The telcos’ ongoing battle against Net Neutrality have led them to make a lot of silly legalistic arguments, but one in particular has opened the whole Internet to grave danger from a legal attack from the entertainment industry, which may finally realize its longstanding goal of subverting DNS to help it censor sites it dislikes, even if it makes life much easier for thieves and spies who use DNS tricks to rob and surveil.
A leaked MPAA document discloses the studios’ lobbyists’ plan to force ISPs to give it control over DNS (one of the key goals in SOPA), by using the arguments raised in the decade-old Brand X case, where the ISPs said that they were more than a “telecommunications service” and were, instead, an “information service” because they provided DNS (among other things).
The reason this matters is that “information services” are treated differently from “telecommunications services” in the Digital Millennium Copyright Act, and if ISPs’ DNS responses are “information services,” then then DNS is subject to takedown requests, meaning that ISPs could have a legal duty to break their DNS in order to stop users from looking up the addresses of websites once they receive an unsubstantiated complain about those sites.

_TASK SET_.
[1] Answer these about the passage on DNS and net neutrality, one line each:
(a) What is the name of the decade-old case in which ISPs argued they were an "information service"?
(b) Which proposed law had control over DNS as one of its key goals?
(c) Under which act are "information services" treated differently from "telecommunications services"?
[2] Please duplicate the passage on DNS and net neutrality from "The reason this" up to and including "about those sites.".
[3] Pick up the passage on DNS and net neutrality after its last sentence and carry it forward.

_DATASET SECTION_.
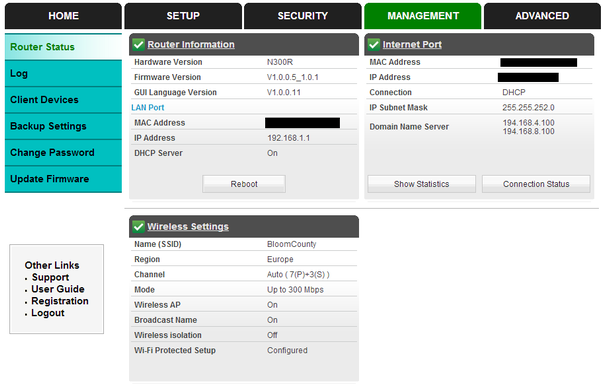
Task: Select the ADVANCED tab
Action: [x=542, y=16]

_FINAL ANSWERS_.
[1]
(a) Brand X
(b) SOPA
(c) The Digital Millennium Copyright Act

[2]
The reason this matters is that “information services” are treated differently from “telecommunications services” in the Digital Millennium Copyright Act, and if ISPs’ DNS responses are “information services,” then then DNS is subject to takedown requests, meaning that ISPs could have a legal duty to break their DNS in order to stop users from looking up the addresses of websites once they receive an unsubstantiated complain about those sites.

[3]
But this whole line of argument collapses if the FCC uses the preferred tool to enforce Net Neutrality: “Title II classification,” which would unambiguously make the ISPs into “telecommunications services,” and take DNS out of the line of MPAA fire. But of course, the ISPs have pledged their immortal souls and their last dimes to fighting this classification — and if they win, we all lose. It also explains why the MPAA hates Net Neutrality so much.
Given that, if the FCC were to reclassify broadband back under Title II, this leg of the MPAA’s argument would essentially evaporate. Because it would confirm, absolutely, that broadband providers are telco service providers, and thus clearly protected by the DMCA under 512(a). Thus, for the whole “notice and takedown at the DNS level” plan to be most likely to succeed, the MPAA really needs broadband to remain classified under Title I, so that it can rely on the argument that DNS services are not part of being a telecommunications service, but rather should be classified as a “information location tool” subject to notice and takedown.
I recognize that this may be confusing to follow — though I’ve tried to lay out the specifics from both copyright and telco law in a way that’s clear. The short version of this is simply that a key part of the MPAA’s “site blocking by DNS” plan, actually relies on the fact that broadband providers are not, currently, classified as telco services under Title II. If that changes, it takes away a big part of the MPAA’s legal argument. Personally, I think the MPAA’s argument, even if broadband is classified under Title I, is incredibly weak already, but having the FCC reclassify broadband providers back under Title II would make the MPAA’s attempt to break the internet that much harder, even with the loophole language concerning copyright infringement.
And, of course, all this goes to show just how far former Senator, now MPAA boss, Chris Dodd has gone in selling his soul to Hollywood. Back when he was in Congress, he was a big supporter of net neutrality. Apparently, being principled doesn’t pay as good.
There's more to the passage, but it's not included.